**Problem requirements:**
The response must consist of all the records, retyped exactly.

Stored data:
- Opening Delimiter -

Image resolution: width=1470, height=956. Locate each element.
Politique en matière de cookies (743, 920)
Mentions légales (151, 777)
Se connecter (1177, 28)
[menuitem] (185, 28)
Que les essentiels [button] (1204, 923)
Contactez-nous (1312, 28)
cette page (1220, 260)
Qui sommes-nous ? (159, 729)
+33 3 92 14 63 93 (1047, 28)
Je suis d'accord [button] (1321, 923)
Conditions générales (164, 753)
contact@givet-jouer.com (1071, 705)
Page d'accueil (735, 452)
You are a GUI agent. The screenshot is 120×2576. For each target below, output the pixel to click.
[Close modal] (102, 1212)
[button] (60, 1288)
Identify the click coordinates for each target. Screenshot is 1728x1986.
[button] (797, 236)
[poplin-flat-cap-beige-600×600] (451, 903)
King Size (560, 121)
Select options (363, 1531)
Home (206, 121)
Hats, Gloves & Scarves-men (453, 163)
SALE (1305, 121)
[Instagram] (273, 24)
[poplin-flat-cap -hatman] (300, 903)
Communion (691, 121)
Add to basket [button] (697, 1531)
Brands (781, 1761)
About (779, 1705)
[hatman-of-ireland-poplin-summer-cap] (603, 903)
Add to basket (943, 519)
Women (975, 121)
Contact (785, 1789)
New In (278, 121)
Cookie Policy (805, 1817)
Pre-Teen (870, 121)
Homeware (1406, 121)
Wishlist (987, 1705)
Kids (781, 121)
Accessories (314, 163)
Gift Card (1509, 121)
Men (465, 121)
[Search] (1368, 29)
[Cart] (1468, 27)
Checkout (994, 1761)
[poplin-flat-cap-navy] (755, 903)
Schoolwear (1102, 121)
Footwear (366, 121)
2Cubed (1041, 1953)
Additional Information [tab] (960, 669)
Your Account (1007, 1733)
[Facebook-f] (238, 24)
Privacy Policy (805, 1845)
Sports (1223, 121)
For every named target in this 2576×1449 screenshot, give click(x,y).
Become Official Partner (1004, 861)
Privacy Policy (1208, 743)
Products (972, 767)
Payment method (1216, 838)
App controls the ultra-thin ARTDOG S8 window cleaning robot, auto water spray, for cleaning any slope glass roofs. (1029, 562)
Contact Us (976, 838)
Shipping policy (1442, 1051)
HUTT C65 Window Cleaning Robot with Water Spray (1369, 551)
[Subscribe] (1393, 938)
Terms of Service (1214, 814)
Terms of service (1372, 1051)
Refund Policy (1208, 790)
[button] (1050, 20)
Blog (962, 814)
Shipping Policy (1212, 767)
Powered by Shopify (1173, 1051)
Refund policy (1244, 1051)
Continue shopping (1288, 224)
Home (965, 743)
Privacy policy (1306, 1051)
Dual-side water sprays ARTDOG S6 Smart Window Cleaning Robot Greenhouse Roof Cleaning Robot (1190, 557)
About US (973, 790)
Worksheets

- Closing Delimiter -

**Task answer:**
Image resolution: width=1470, height=956. Locate each element.
Politique en matière de cookies (743, 920)
Mentions légales (151, 777)
Se connecter (1177, 28)
[menuitem] (185, 28)
Que les essentiels [button] (1204, 923)
Contactez-nous (1312, 28)
cette page (1220, 260)
Qui sommes-nous ? (159, 729)
+33 3 92 14 63 93 (1047, 28)
Je suis d'accord [button] (1321, 923)
Conditions générales (164, 753)
contact@givet-jouer.com (1071, 705)
Page d'accueil (735, 452)
You are a GUI agent. The screenshot is 120×2576. For each target below, output the pixel to click.
[Close modal] (102, 1212)
[button] (60, 1288)
Identify the click coordinates for each target. Screenshot is 1728x1986.
[button] (797, 236)
[poplin-flat-cap-beige-600×600] (451, 903)
King Size (560, 121)
Select options (363, 1531)
Home (206, 121)
Hats, Gloves & Scarves-men (453, 163)
SALE (1305, 121)
[Instagram] (273, 24)
[poplin-flat-cap -hatman] (300, 903)
Communion (691, 121)
Add to basket [button] (697, 1531)
Brands (781, 1761)
About (779, 1705)
[hatman-of-ireland-poplin-summer-cap] (603, 903)
Add to basket (943, 519)
Women (975, 121)
Contact (785, 1789)
New In (278, 121)
Cookie Policy (805, 1817)
Pre-Teen (870, 121)
Homeware (1406, 121)
Wishlist (987, 1705)
Kids (781, 121)
Accessories (314, 163)
Gift Card (1509, 121)
Men (465, 121)
[Search] (1368, 29)
[Cart] (1468, 27)
Checkout (994, 1761)
[poplin-flat-cap-navy] (755, 903)
Schoolwear (1102, 121)
Footwear (366, 121)
2Cubed (1041, 1953)
Additional Information [tab] (960, 669)
Your Account (1007, 1733)
[Facebook-f] (238, 24)
Privacy Policy (805, 1845)
Sports (1223, 121)
For every named target in this 2576×1449 screenshot, give click(x,y).
Become Official Partner (1004, 861)
Privacy Policy (1208, 743)
Products (972, 767)
Payment method (1216, 838)
App controls the ultra-thin ARTDOG S8 window cleaning robot, auto water spray, for cleaning any slope glass roofs. (1029, 562)
Contact Us (976, 838)
Shipping policy (1442, 1051)
HUTT C65 Window Cleaning Robot with Water Spray (1369, 551)
[Subscribe] (1393, 938)
Terms of Service (1214, 814)
Terms of service (1372, 1051)
Refund Policy (1208, 790)
[button] (1050, 20)
Blog (962, 814)
Shipping Policy (1212, 767)
Powered by Shopify (1173, 1051)
Refund policy (1244, 1051)
Continue shopping (1288, 224)
Home (965, 743)
Privacy policy (1306, 1051)
Dual-side water sprays ARTDOG S6 Smart Window Cleaning Robot Greenhouse Roof Cleaning Robot (1190, 557)
About US (973, 790)
Worksheets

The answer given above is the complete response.